Weekends in Wistucky — at least at the Casa del Beest — tend to be a lot about food. We have more time (and more energy!) to think about what to make and how to create it. That’s all by way of explaining how we ate a stick of butter for breakfast today.
The Wife and I were talking about going to the Glow, but we’re in the middle of a winter storm out here. Wind chill is in the vicinity of -20 (F) and we’re looking at another foot or so of snow on top of the foot we already have when all is said and done tomorrow. The roads are passible, but not great. We’re also out of eggs, so the usual spectacular, multi-story omelet bracketed by potatoes and toast was out of the question.
Once we whittled our options down, we settled on biscuits and gravy. I’ve been making scratch biscuits for ten years, but I’ve pretty much always used an egg to hold things together. The biscuits have always been good (fairly flaky and tender and golden), but not up to the standards of a Georgia truck-stop.

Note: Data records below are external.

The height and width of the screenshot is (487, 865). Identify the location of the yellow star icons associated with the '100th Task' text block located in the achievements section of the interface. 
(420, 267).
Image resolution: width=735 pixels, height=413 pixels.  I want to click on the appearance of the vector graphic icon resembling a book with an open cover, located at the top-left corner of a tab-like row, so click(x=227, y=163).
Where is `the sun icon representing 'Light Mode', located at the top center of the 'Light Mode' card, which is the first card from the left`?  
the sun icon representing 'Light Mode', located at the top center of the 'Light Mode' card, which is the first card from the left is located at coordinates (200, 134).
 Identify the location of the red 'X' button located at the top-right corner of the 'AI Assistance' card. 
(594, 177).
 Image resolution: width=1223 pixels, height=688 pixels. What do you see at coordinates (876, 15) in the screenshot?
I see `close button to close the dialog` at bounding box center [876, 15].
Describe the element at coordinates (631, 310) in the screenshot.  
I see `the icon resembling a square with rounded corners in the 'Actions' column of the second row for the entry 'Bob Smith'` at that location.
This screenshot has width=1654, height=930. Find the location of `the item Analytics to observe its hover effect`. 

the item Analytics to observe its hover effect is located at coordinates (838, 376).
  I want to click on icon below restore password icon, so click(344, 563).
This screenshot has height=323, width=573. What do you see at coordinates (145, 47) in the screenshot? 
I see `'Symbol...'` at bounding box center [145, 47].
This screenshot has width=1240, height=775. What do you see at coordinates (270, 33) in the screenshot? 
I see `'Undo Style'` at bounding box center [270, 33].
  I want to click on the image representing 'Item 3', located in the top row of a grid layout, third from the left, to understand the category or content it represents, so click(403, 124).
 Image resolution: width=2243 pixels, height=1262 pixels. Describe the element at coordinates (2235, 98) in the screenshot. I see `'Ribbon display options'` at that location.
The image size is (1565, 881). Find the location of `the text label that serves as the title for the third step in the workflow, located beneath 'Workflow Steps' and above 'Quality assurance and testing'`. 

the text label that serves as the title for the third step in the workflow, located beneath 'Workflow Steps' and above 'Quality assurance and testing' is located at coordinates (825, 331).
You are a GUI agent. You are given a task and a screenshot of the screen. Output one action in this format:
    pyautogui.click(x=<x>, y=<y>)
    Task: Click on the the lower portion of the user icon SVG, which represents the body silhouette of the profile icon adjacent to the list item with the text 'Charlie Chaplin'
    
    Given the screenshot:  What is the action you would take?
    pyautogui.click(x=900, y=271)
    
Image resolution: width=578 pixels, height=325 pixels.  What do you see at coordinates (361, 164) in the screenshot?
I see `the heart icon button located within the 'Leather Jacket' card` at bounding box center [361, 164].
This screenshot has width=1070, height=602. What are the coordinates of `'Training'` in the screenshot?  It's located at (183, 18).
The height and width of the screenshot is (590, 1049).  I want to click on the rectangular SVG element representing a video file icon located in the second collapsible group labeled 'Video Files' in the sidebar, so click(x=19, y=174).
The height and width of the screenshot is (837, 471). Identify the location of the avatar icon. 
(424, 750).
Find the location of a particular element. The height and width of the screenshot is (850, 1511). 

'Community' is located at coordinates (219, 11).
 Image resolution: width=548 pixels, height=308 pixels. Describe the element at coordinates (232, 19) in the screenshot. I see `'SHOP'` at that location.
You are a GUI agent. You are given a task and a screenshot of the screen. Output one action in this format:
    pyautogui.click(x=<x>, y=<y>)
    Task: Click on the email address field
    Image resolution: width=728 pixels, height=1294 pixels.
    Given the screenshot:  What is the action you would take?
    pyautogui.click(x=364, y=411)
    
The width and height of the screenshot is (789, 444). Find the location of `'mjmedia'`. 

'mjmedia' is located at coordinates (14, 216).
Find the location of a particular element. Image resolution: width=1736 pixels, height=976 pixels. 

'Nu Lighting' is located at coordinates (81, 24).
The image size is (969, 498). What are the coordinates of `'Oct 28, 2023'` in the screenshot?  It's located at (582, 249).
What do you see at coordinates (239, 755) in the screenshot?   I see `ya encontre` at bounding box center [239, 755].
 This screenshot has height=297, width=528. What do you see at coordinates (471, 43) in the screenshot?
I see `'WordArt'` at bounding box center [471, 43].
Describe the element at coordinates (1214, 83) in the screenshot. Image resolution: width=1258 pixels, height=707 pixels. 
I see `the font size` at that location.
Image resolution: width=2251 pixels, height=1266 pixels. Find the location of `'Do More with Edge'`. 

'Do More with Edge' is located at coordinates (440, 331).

Today, though, that changed. After checking out suggestions from a handful of sites (cooks.com, epicurious.com, cookingforengineers.com), I made some “buttermilk” (a little lemon juice in the milk), used that and a little more butter than usual, and whipped up my biscuits, then half-carmalized some onions and garlic in butter as the base of a white sauce to which I eventually added a can of Cambell’s cream of mushroom soup.
And then there was breakfast. And it was good. All 2,000+ calories of it. mmmmmm… calories…
Oh man that looks good. I mean really really good. If I am ever in your Wistucky I want some. Deal?
You got it, Laura! I’ll even show you how I make ‘em. I’d give you the recipe, but I’m pretty sure cooking lends itself more to oral traditions. Especially biscuits.